▸ **Assignment**
Copy the data exactly from the line that contains "Enable term creation" through the line that contains "Task: Click the Unglued cracked egg icon", keeping both end lines and leaving out everything else.

**** Data listing

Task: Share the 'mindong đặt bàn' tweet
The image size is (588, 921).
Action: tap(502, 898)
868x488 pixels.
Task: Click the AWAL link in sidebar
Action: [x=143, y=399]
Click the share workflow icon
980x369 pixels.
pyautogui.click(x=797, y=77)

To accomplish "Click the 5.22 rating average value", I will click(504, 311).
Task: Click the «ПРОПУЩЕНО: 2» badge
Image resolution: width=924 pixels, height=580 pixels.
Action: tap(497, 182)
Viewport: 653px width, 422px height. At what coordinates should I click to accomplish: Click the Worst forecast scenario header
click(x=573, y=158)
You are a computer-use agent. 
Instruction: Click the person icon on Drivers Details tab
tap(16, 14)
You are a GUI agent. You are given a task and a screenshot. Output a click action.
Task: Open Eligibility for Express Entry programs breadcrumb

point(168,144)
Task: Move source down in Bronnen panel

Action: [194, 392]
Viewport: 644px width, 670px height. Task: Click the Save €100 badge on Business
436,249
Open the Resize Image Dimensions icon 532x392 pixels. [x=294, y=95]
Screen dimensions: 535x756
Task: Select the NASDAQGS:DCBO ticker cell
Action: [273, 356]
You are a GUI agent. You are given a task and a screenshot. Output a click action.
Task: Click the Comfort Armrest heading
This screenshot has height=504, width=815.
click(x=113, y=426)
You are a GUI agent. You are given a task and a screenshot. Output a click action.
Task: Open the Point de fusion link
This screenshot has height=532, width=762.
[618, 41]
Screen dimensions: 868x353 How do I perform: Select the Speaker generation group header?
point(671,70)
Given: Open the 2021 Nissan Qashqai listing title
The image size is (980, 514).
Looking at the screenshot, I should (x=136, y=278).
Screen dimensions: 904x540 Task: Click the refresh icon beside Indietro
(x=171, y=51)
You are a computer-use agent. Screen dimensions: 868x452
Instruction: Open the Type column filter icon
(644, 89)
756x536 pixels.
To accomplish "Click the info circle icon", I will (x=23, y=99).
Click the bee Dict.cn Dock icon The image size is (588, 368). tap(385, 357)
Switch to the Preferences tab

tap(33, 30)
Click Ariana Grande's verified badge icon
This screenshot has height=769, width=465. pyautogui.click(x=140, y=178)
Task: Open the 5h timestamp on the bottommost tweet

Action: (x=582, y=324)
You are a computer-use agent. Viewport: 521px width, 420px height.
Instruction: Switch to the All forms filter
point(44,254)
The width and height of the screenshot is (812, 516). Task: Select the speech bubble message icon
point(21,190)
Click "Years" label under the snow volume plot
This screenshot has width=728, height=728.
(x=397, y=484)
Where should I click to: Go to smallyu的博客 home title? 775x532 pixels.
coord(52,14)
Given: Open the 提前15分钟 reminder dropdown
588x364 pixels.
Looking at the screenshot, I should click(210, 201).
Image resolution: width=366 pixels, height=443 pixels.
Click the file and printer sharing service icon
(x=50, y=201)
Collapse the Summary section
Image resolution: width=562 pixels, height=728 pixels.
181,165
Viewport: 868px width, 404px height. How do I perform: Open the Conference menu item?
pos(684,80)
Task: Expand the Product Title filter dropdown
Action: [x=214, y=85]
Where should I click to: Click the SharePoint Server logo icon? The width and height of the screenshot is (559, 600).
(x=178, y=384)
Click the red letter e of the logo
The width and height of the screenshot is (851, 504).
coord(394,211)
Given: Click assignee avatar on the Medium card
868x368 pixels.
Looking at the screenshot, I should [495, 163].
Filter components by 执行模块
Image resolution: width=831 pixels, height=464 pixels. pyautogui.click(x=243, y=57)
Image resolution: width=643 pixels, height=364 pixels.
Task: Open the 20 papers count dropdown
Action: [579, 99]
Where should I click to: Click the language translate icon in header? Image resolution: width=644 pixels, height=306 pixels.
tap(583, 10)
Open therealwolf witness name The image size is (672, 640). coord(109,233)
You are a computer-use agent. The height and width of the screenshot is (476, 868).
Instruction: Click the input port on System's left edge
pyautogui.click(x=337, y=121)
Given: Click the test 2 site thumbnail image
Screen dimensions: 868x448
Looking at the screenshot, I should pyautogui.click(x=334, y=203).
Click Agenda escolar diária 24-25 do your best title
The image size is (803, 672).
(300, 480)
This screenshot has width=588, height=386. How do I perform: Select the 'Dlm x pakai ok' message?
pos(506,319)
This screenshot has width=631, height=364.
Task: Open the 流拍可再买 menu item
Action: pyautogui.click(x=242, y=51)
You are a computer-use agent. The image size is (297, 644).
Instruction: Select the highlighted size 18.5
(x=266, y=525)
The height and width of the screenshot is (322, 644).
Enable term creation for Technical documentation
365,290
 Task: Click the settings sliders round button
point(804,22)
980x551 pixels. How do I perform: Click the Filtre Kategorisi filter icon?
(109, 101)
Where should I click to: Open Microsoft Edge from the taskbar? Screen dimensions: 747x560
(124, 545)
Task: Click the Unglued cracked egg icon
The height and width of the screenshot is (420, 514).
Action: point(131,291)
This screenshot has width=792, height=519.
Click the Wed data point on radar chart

********

▸ **Solved problem**
Enable term creation for Technical documentation
365,290
 Task: Click the settings sliders round button
point(804,22)
980x551 pixels. How do I perform: Click the Filtre Kategorisi filter icon?
(109, 101)
Where should I click to: Open Microsoft Edge from the taskbar? Screen dimensions: 747x560
(124, 545)
Task: Click the Unglued cracked egg icon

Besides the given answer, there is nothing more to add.